European stocks in slight advance as US on holiday
European stocks ended fractionally higher while futures for the S&P 500 advanced in a lacklustre trading session overshadowed by the US holiday. The mood in Asia was more downbeat, and shares slipped even as the yuan extended a rebound.
Telecom companies were the biggest winners on the Stoxx Europe 600 Index, though declines in technology shares helped offset the move. Trading volumes were more than 40pc below the 30-day average. Asian shares notched further losses even as China's currency rose for a second day, though it pared some gains after a Reuters report that the central bank is comfortable with a weaker yuan. The yen nudged higher and the euro slipped, while the pound rose on data showing the UK's services sector grew at the fastest pace in eight months in June.
While the People's Bank of China yesterday gave assurances that the yuan won't be weaponised, government trade restrictions and market intervention remain key themes. The latest tit-for-tat moves include a Chinese court temporarily banning chip sales by an American tech firm, while tariffs on goods flowing the other way come into effect tomorrow. With US markets shut for Independence Day, the focus is shifting to a busy end to the week, when minutes from the last Federal Reserve meeting and jobs numbers are due.

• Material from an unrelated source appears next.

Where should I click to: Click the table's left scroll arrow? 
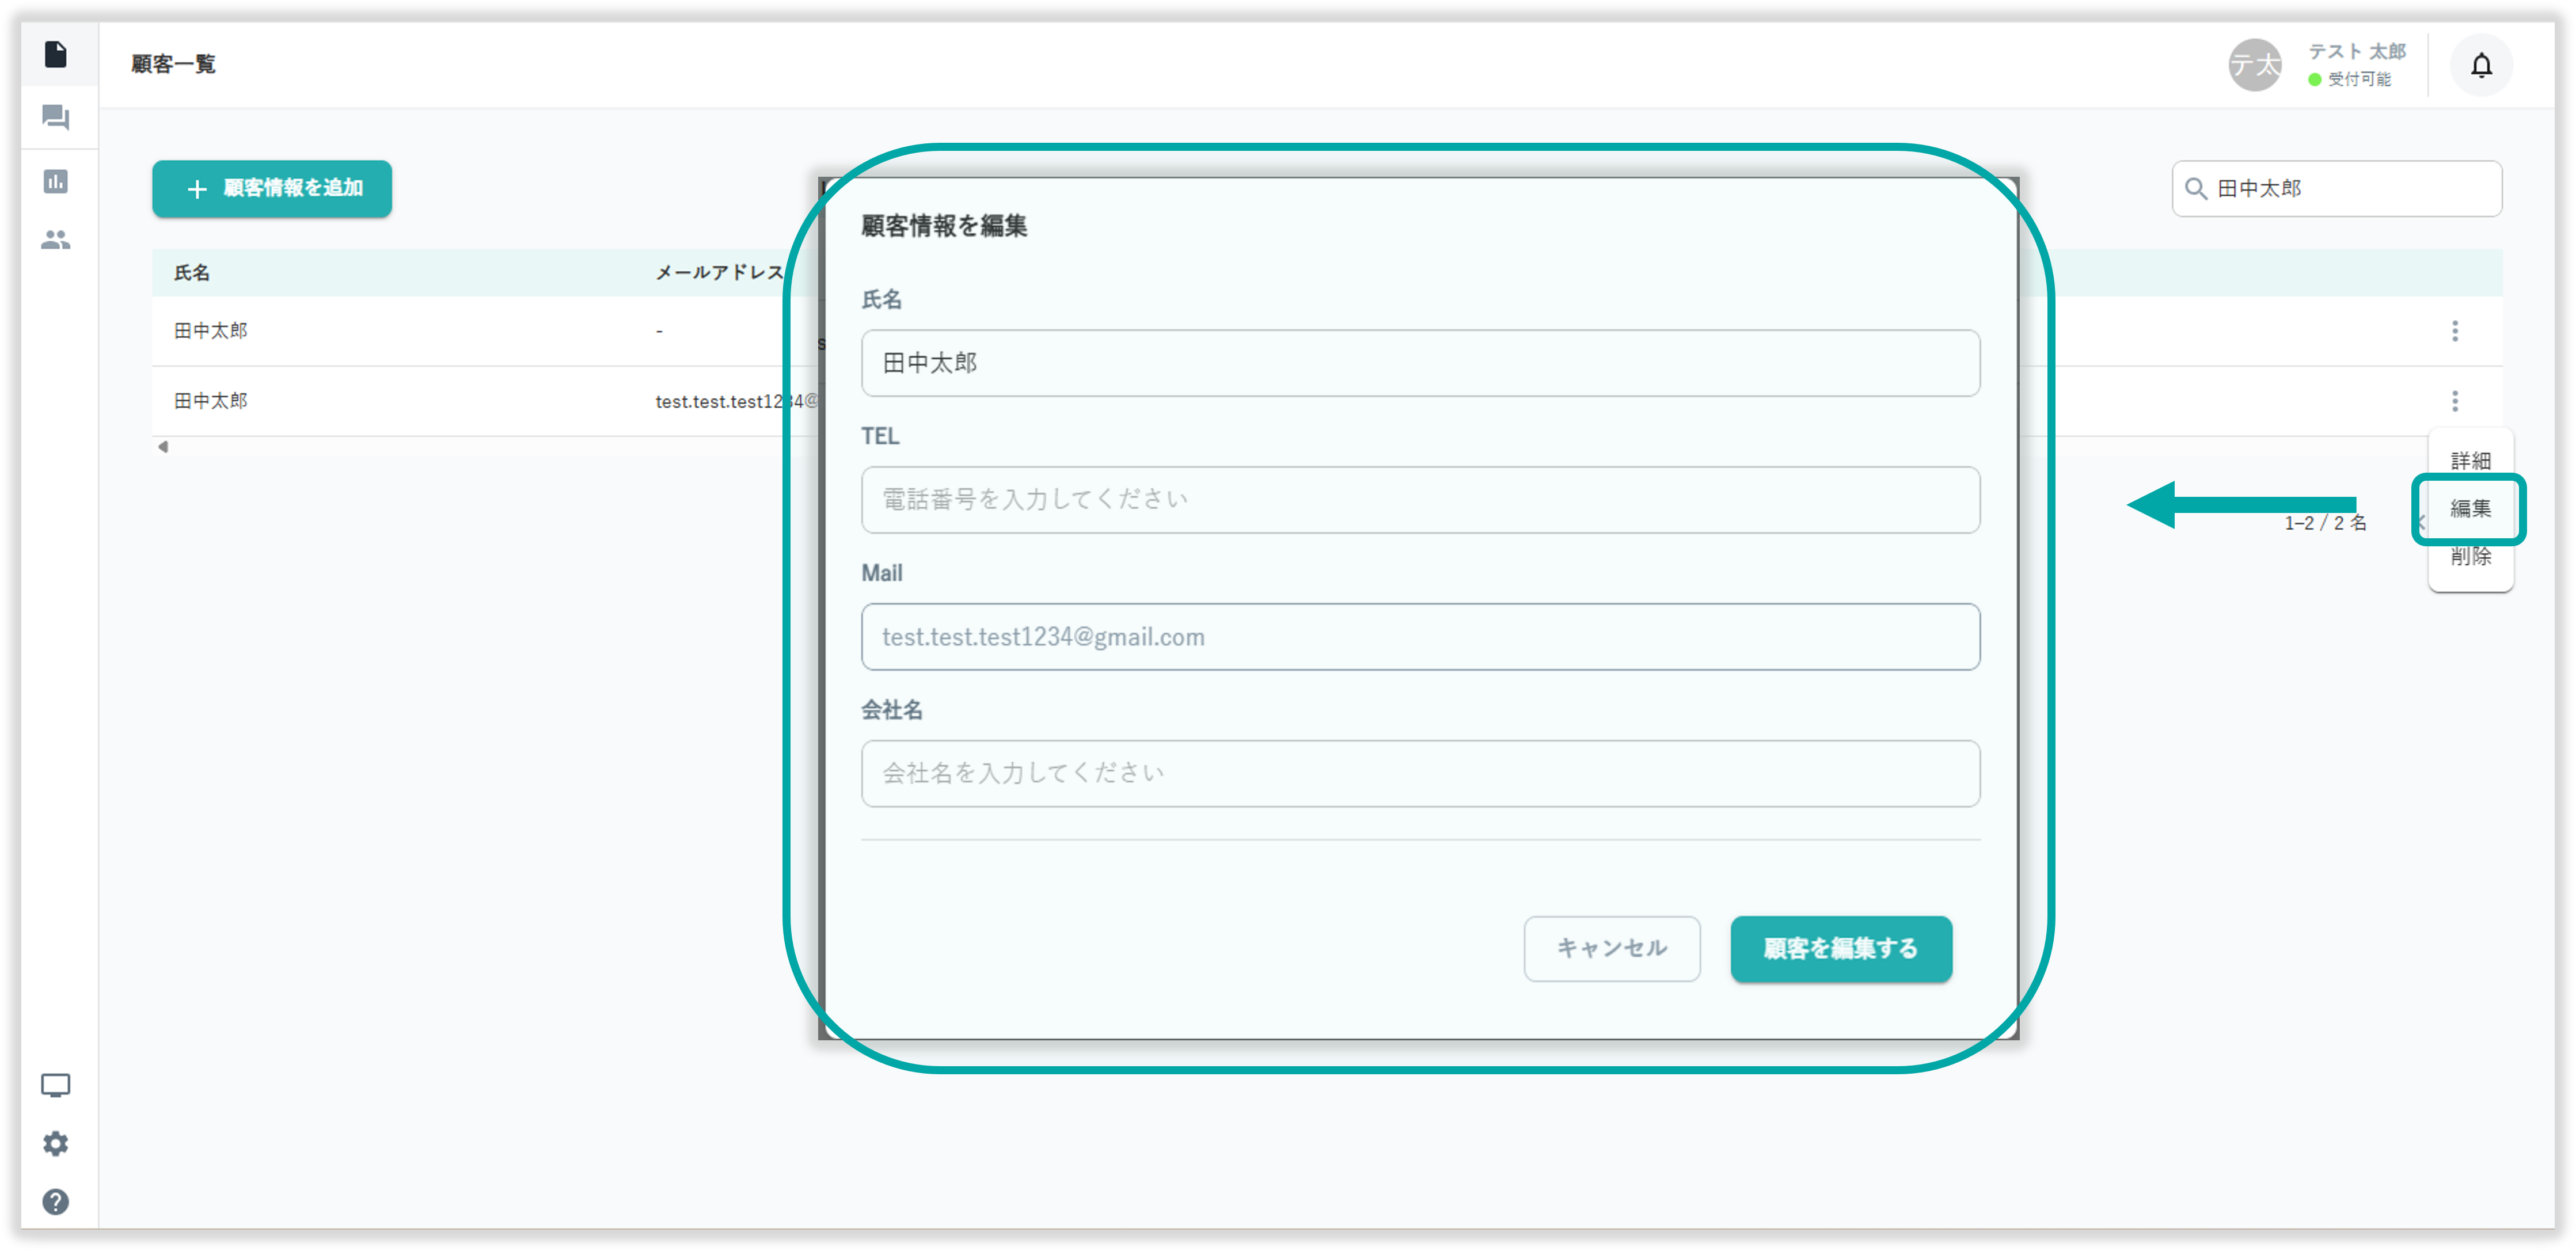pos(163,447)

The move in the yuan set a gauge of developing market currencies on course for the first back-to-back gains in a month, while the MSCI Emerging Market Index of stocks headed for a third consecutive decline.
Oil held steady near $74 a barrel in New York as Saudi Arabia's pledges to boost supply assuaged concerns of a shortage, while a decline in crude stockpiles in the US inflamed them.
The American Petroleum Institute was said to report that inventories dropped by 4.51 million barrels last week, while a Bloomberg survey also estimated a decline. The Saudi cabinet confirmed the kingdom is ready to use its spare capacity as needed, while energy minister Khalid Al-Falih reiterated with Russia that Opec's agreement with allies is to boost output by a million barrels a day.
Oil is trading near levels last seen in 2014 as supply disruptions from Libya to Canada and Venezuela are seen outweighing output gains from OPEC.